Scottish animated television series (1984–1988)

James the Cat is a 1984 Scottish animated children's series created by Kate Canning and produced by Jan Clayton with Grampian Television. It chronicles the many events which take place at the Cornerhouse (number 104) between James and his new animal friends. Fellow characters include Mrs. Lavender, a snail; Frieda, a kangaroo; Citroen, a French frog; Rocky, a dimwitted rabbit; and Dennis, a pink fire-breathing Welsh dragon who originated from China. There is also a beehive in the garden at the Cornerhouse. Next door are Ma and Pa Rat, and their rat children.

==Description==
The programme changes quite a bit between the two series. In the first, James is a newcomer to the garden at the Cornerhouse, and must learn to live with the other animals there. In the first episode of the second series, James becomes a diplomat (though sometimes he is referred to as a VIP).
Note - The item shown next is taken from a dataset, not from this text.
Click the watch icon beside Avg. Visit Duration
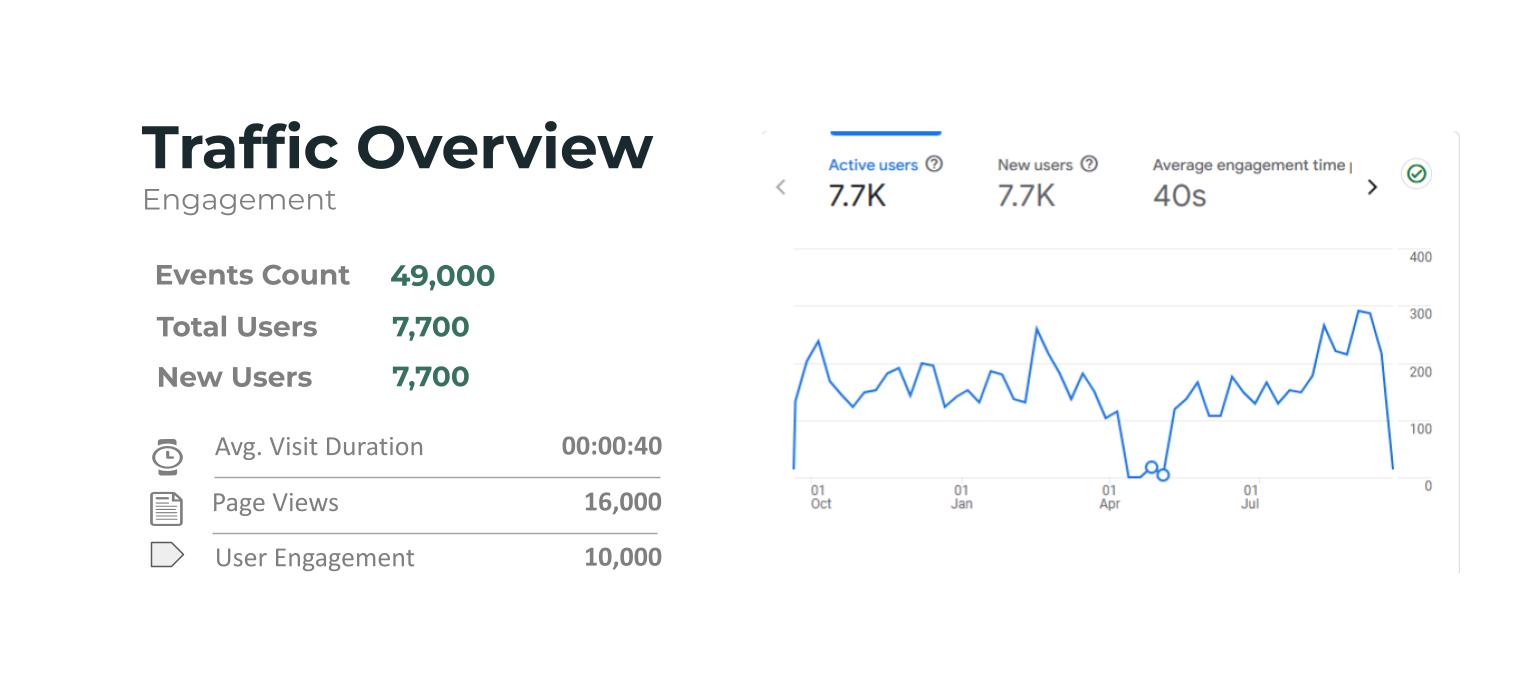This screenshot has height=679, width=1536. coord(167,456)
In subsequent episodes, he and the others travel to distant lands or receive important visitors.

==Home media==
There were two VHS tapes released by Tempo Video.

| VHS Name | Catalogue Number | Release Year | Episodes |
|---|---|---|---|
| James the Cat and Friends | V9005 | 1987 | Friends; Rock Garden; The Corner House; The Inventor; The Takeover; Art Attack; Treasure; The Greedy Caterpillar; |
| Out and About with James the Cat | V9006 | 1987 | Kites; Lunch; James G.P.; The Seaside; Arfur Mark; The Thunderstorm; Sums; The Big Top; |

Screen Entertainment also released one VHS tape.

| VHS Name | Catalogue Number | Release Year | Episodes |
|---|---|---|---|
| James the Cat: Neighbours | SE 9002 | 1988 | Neighbours; Tea for Toad; The Confused Goose; Playground; Bee Bop; Pa Rat's Problem; Water-works; The Dentist; Slim Chance; The Birthday Party; |

== Reception ==
Common Sense Media described the series as "Sophisti-catted tales best for older preschoolers".